Friday, December 27, 2013

Little Drummer Boy

At the gym this morning I was happy to be among my own kind as we grown-ups fought fiercely to beat back the tide of holiday blubber recently launched into orbit around our expanding equatorial region.  It's useless I realize to even attempt a return to moderation at this point when New Year 2014 calories are waiting to ambush us with the sobering realities of adipose tissue, but I try.   

Gone are the days when two or three pieces of Christmas pie didn't mandate a next morning shoe horn for pulling on pants. These days every delicious morsel of good time dining packs its bags to find a home in the dunes of my jeans.  Exercise is required if I want to be around to celebrate a 66th Christmas and make ready for an attack on 2015.  It's a slap in the face from Father Time.

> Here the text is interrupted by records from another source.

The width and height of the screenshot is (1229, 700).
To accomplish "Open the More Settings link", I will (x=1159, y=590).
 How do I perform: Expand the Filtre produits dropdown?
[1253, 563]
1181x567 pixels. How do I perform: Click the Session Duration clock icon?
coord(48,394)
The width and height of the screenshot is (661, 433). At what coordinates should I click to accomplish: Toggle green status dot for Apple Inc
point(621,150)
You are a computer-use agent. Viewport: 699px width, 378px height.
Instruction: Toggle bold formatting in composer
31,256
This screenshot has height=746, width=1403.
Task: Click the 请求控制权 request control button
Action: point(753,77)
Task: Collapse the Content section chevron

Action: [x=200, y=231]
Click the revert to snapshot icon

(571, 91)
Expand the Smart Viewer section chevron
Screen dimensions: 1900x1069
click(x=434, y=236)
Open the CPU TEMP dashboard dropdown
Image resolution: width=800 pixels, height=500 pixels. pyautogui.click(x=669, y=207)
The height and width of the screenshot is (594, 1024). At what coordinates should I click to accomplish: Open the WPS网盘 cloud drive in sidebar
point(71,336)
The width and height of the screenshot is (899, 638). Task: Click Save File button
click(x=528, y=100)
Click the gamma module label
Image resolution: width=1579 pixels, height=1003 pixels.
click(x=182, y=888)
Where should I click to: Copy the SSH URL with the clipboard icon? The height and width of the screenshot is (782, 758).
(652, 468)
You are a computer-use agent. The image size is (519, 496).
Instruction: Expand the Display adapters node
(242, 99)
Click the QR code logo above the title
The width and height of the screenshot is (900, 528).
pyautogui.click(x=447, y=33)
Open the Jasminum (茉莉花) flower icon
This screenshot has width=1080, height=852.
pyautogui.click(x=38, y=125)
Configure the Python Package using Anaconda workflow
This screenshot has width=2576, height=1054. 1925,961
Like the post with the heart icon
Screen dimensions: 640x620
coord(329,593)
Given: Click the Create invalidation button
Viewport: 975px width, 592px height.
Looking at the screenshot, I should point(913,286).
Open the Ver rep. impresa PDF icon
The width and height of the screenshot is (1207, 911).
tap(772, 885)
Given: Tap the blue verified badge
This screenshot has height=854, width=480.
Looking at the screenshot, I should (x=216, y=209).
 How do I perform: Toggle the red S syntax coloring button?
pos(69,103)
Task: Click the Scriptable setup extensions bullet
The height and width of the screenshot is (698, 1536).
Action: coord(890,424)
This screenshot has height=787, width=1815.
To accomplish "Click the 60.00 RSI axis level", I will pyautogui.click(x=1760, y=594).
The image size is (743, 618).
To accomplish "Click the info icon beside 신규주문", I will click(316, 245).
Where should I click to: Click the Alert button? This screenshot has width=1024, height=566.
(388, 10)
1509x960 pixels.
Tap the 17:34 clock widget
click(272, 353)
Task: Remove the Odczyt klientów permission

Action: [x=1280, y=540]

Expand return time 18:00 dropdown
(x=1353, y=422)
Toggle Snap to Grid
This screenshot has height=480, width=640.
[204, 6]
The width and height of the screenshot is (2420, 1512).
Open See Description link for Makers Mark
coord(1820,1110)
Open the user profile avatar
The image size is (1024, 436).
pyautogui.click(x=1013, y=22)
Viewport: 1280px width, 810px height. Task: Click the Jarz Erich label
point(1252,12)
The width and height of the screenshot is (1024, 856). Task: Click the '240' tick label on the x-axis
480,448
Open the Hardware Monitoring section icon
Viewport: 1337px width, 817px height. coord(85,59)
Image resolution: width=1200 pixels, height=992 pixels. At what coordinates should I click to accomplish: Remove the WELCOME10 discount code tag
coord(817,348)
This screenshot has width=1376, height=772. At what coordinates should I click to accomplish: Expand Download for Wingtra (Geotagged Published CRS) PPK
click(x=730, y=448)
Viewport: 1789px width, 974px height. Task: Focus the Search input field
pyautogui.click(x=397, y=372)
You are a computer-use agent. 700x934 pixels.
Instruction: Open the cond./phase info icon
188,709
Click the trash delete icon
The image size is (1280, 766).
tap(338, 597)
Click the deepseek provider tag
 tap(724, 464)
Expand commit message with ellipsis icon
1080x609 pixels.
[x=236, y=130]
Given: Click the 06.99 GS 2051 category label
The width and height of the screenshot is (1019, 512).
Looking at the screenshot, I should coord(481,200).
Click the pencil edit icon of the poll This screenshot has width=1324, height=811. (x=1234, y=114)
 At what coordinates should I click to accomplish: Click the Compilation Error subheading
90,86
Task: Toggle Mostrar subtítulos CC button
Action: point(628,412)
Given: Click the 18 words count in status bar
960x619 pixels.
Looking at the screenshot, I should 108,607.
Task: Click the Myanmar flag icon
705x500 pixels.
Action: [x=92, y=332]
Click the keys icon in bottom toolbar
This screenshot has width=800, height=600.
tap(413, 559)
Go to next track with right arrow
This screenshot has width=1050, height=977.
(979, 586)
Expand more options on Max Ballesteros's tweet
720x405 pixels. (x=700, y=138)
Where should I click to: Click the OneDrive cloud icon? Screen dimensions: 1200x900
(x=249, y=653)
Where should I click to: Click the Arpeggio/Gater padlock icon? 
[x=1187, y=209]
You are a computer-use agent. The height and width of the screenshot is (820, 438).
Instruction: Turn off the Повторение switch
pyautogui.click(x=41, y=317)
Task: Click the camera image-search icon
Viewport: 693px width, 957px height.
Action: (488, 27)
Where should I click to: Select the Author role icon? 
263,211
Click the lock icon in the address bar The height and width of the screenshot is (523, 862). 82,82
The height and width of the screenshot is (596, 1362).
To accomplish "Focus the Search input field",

This year I was treated to the look on the face of daughter Katie and her husband Doug as their boy found a new drum kit from his Aunt Kelly and Uncle Pavol under their tree.  Danny kicked off what promises to be an especially noisy new year around their house with an impromptu concert on the new skins.  I predict the kid will be the next Buddy Rich, but then I did get to leave early.
Let there be drums!

Santa was good to my one and only grandson.  He's a lucky lad who,  I'm proud to say,  remains remarkably unspoiled.  

Today we are set to play in the snow at Legoland.  Snow, to a kid from Southern California is something to get excited about.  My Midwestern memories of snowsuits, mittens, boots, and runny noses have no meaning for Dan and he can barely wait to hit the slush pile of machine groomed white stuff at his favorite theme park.

So, if you need me today, I'm afraid I'll be "on the slopes" at Mt. Lego attempting to re-think my attitude about frozen rain and its capacity to entertain.  Perhaps a four year-old can turn around a snow grump of more than sixty years.  To my surprise, this grandpa gig gets better every day.  It's an opportunity that doesn't knock on every man's door.  In my case, it leans on the doorbell.  I'll bet I won't even need gloves.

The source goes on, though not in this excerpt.